Se différencier sans se perdre…

Actualités - 12 juil. 2016

Culture Cuisine : Ébéniste de formation, évoluant dans le secteur de la cuisine équipée depuis 15 ans, quelle est votre vision actuelle de ce marché ?

Benoît Dréan : « Tout d’abord, nous observons peu d’évolution de la part des designers depuis 4 ou 5 ans. Il devient donc plus difficile de se différencier par rapport à nos confrères indépendants, par rapport aux franchises et je dirais même par rapport à Ikea. Rien de plus facile que d'implanter une cuisine blanche brillante avec un îlot central et un bloc d'armoires en apparence. Si vous n'ouvrez pas les tiroirs et ne touchez pas à la marchandise, votre cuisine Ikea semble aussi belle qu'une cuisine Bulthaup. J'exagère, évidemment, mais nous n'en sommes pas loin du point de vue du consommateur. Cela dit, les cuisines se déstructurent de plus en plus et nous voyons aussi arriver le mélange de certains styles, du moins dans les matières (laque brillante et bois flotté, verre laqué et métal vieilli), permettant d'avoir des cuisines avec de la personnalité, leur redonnant ainsi une présence qu'elles n'avaient plus. Personnellement, je trouve que les fabricants allemands avec lesquels j'ai beaucoup travaillé auparavant manquent de créativité. Hormis 2 ou 3 marques qui sortent du lot, ils vendent tous le même produit, à savoir du mélaminé et du stratifié, avec des décors que vous retrouverez partout. Leur force réside en fait dans leurs outils industriels et leur service auprès des clients. Pour ma part, je travaille avec des fabricants italiens qui apportent beaucoup plus d'originalité en termes de matières, de solutions sur mesure et de qualité. La « Deutsche Qualität », je l’accorde pour les voitures, mais pas pour les cuisines !  D’ailleurs, je constate que lorsque les Italiens sortent quelque chose d'intéressant industriellement, nous le retrouvons un an ou deux après chez les Allemands. Prenez le cas des niches de couleur que l'on trouve un peu partout depuis 2 ans. Cela existe depuis plus de 5 ans chez nos amis Italiens ! Et les Français dans tout ça ? A part les gros industriels  comme Mobalpa et Schmidt, il ne nous reste plus grand-chose et c'est vraiment dommage car le « made in France » est très tendance de nos jours. Or, il n’y a aucun fabricant français qui propose des produits originaux et différenciant ; le seul qui sorte du lot actuellement étant pour moi La Cuisine Française.

(Relevés de texte et de pointage d'éléments)
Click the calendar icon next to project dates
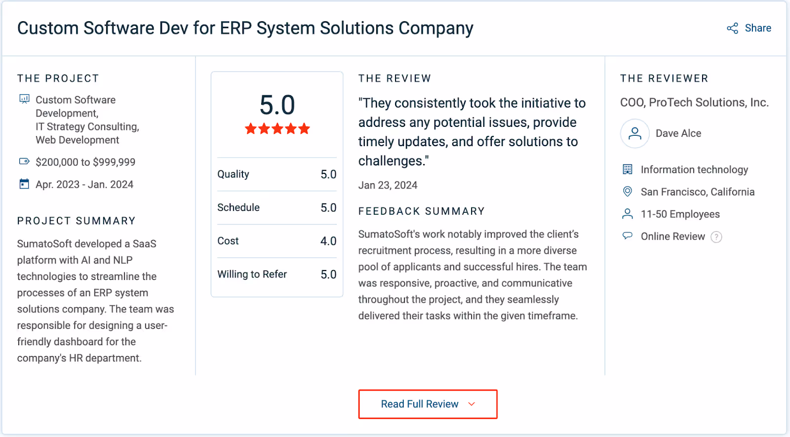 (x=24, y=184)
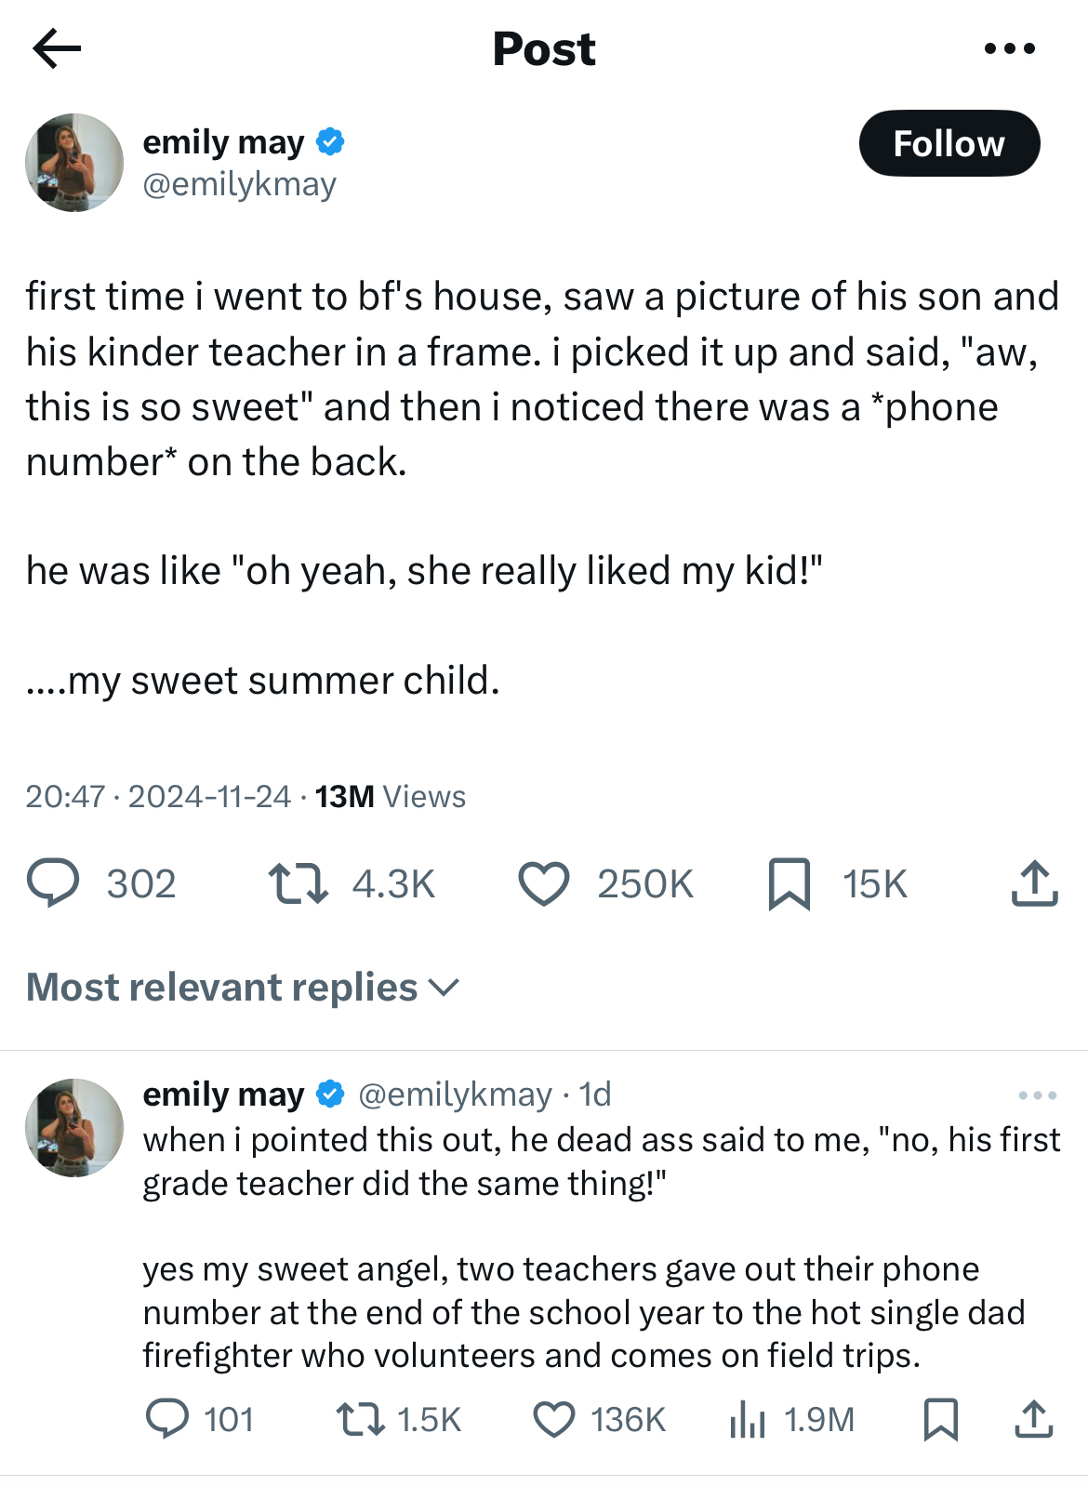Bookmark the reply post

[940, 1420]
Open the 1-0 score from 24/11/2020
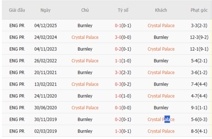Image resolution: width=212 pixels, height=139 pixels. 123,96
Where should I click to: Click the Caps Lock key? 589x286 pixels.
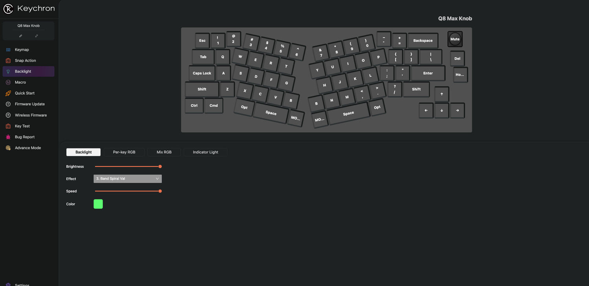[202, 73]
==
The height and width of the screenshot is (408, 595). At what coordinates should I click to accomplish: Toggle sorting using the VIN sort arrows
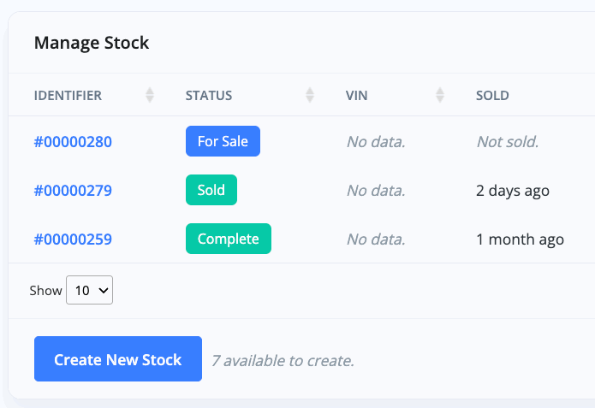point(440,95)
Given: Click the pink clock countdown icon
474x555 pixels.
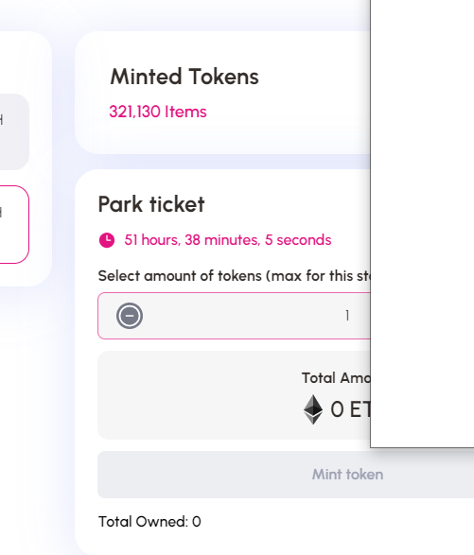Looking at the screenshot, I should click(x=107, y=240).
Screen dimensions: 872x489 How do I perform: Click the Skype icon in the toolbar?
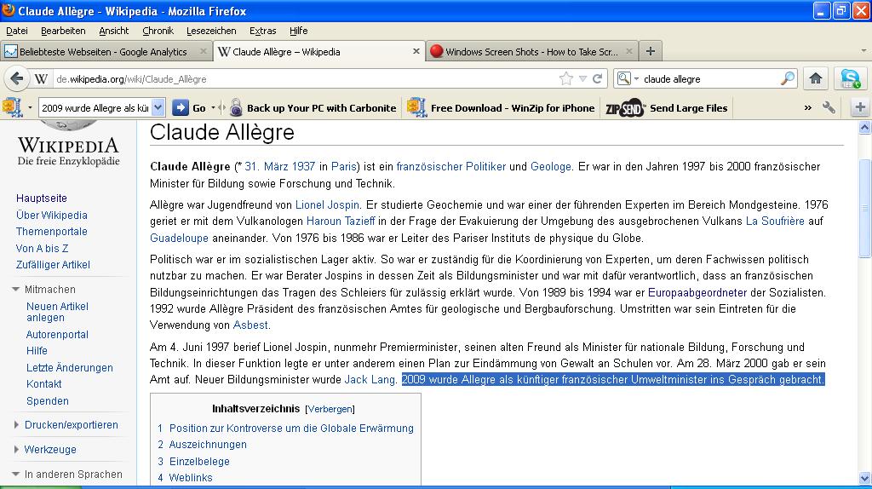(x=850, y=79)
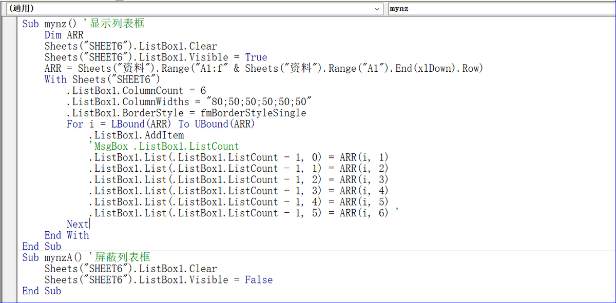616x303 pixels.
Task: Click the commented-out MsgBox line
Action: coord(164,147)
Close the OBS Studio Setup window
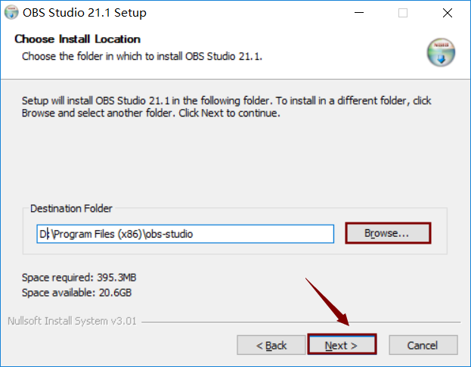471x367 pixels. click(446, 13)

> _Travail à faire_: Recopiez sans rien changer, dans le texte sur la cuisine équipée, le passage qui va de « Se différencier sans » jusqu'à « ce marché ? ».

> _Réponse attendue_:
Se différencier sans se perdre…

Actualités - 12 juil. 2016

Culture Cuisine : Ébéniste de formation, évoluant dans le secteur de la cuisine équipée depuis 15 ans, quelle est votre vision actuelle de ce marché ?